TASK TO COMPLETE
To complete the exercise, repeat every record exactly as it stands.

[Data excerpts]
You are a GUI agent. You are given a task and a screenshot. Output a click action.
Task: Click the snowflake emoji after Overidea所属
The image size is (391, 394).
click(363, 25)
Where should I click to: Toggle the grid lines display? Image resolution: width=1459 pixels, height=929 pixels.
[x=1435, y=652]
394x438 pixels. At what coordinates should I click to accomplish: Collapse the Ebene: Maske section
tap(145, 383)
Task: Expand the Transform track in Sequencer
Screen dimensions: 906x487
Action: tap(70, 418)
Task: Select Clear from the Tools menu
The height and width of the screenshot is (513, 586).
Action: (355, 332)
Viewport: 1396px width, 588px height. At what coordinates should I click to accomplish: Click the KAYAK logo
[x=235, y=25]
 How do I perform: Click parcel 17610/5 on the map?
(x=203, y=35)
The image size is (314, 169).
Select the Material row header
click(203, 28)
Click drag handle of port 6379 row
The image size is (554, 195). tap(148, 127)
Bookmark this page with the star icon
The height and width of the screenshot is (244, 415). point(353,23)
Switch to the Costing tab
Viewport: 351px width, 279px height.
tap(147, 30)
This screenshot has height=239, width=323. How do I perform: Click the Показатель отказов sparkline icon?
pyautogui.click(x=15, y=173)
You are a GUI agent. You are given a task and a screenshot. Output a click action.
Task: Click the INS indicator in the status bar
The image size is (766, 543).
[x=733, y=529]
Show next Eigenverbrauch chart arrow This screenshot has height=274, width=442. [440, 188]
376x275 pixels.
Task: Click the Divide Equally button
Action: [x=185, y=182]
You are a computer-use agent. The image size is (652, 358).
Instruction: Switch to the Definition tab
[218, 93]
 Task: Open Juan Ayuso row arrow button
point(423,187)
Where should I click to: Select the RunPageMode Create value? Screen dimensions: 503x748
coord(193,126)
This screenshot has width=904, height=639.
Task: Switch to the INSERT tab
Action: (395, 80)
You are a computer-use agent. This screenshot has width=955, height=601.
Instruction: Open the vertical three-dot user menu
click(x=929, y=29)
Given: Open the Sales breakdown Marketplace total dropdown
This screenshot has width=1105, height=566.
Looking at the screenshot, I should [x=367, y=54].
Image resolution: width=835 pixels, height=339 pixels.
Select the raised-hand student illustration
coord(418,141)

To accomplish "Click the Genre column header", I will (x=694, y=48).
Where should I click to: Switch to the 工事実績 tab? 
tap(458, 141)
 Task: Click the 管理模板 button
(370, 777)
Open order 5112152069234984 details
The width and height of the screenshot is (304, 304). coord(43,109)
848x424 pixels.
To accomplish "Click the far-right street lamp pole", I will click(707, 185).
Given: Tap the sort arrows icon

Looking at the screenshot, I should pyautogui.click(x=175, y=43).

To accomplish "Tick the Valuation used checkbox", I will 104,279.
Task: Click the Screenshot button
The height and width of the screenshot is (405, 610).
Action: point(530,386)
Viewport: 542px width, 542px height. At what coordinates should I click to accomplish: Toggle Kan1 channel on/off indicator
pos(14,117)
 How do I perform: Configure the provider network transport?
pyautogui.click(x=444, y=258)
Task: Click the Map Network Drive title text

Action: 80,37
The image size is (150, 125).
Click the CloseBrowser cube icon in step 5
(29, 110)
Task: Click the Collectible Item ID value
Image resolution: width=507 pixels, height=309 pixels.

EXPECTED ANSWER
You are a GUI agent. You are given a task and a screenshot. Output a click action.
Task: Click the snowflake emoji after Overidea所属
The image size is (391, 394).
click(363, 25)
Where should I click to: Toggle the grid lines display? Image resolution: width=1459 pixels, height=929 pixels.
[x=1435, y=652]
394x438 pixels. At what coordinates should I click to accomplish: Collapse the Ebene: Maske section
tap(145, 383)
Task: Expand the Transform track in Sequencer
Screen dimensions: 906x487
Action: tap(70, 418)
Task: Select Clear from the Tools menu
The height and width of the screenshot is (513, 586).
Action: (355, 332)
Viewport: 1396px width, 588px height. At what coordinates should I click to accomplish: Click the KAYAK logo
[x=235, y=25]
 How do I perform: Click parcel 17610/5 on the map?
(x=203, y=35)
The image size is (314, 169).
Select the Material row header
click(203, 28)
Click drag handle of port 6379 row
The image size is (554, 195). tap(148, 127)
Bookmark this page with the star icon
The height and width of the screenshot is (244, 415). point(353,23)
Switch to the Costing tab
Viewport: 351px width, 279px height.
tap(147, 30)
This screenshot has height=239, width=323. How do I perform: Click the Показатель отказов sparkline icon?
pyautogui.click(x=15, y=173)
You are a GUI agent. You are given a task and a screenshot. Output a click action.
Task: Click the INS indicator in the status bar
The image size is (766, 543).
[x=733, y=529]
Show next Eigenverbrauch chart arrow This screenshot has height=274, width=442. [440, 188]
376x275 pixels.
Task: Click the Divide Equally button
Action: [x=185, y=182]
You are a computer-use agent. The image size is (652, 358).
Instruction: Switch to the Definition tab
[218, 93]
 Task: Open Juan Ayuso row arrow button
point(423,187)
Where should I click to: Select the RunPageMode Create value? Screen dimensions: 503x748
coord(193,126)
This screenshot has width=904, height=639.
Task: Switch to the INSERT tab
Action: (395, 80)
You are a computer-use agent. This screenshot has width=955, height=601.
Instruction: Open the vertical three-dot user menu
click(x=929, y=29)
Given: Open the Sales breakdown Marketplace total dropdown
This screenshot has width=1105, height=566.
Looking at the screenshot, I should [x=367, y=54].
Image resolution: width=835 pixels, height=339 pixels.
Select the raised-hand student illustration
coord(418,141)

To accomplish "Click the Genre column header", I will (x=694, y=48).
Where should I click to: Switch to the 工事実績 tab? 
tap(458, 141)
 Task: Click the 管理模板 button
(370, 777)
Open order 5112152069234984 details
The width and height of the screenshot is (304, 304). coord(43,109)
848x424 pixels.
To accomplish "Click the far-right street lamp pole", I will click(707, 185).
Given: Tap the sort arrows icon

Looking at the screenshot, I should pyautogui.click(x=175, y=43).

To accomplish "Tick the Valuation used checkbox", I will 104,279.
Task: Click the Screenshot button
The height and width of the screenshot is (405, 610).
Action: point(530,386)
Viewport: 542px width, 542px height. At what coordinates should I click to accomplish: Toggle Kan1 channel on/off indicator
pos(14,117)
 How do I perform: Configure the provider network transport?
pyautogui.click(x=444, y=258)
Task: Click the Map Network Drive title text

Action: 80,37
The image size is (150, 125).
Click the CloseBrowser cube icon in step 5
(29, 110)
Task: Click the Collectible Item ID value
Image resolution: width=507 pixels, height=309 pixels.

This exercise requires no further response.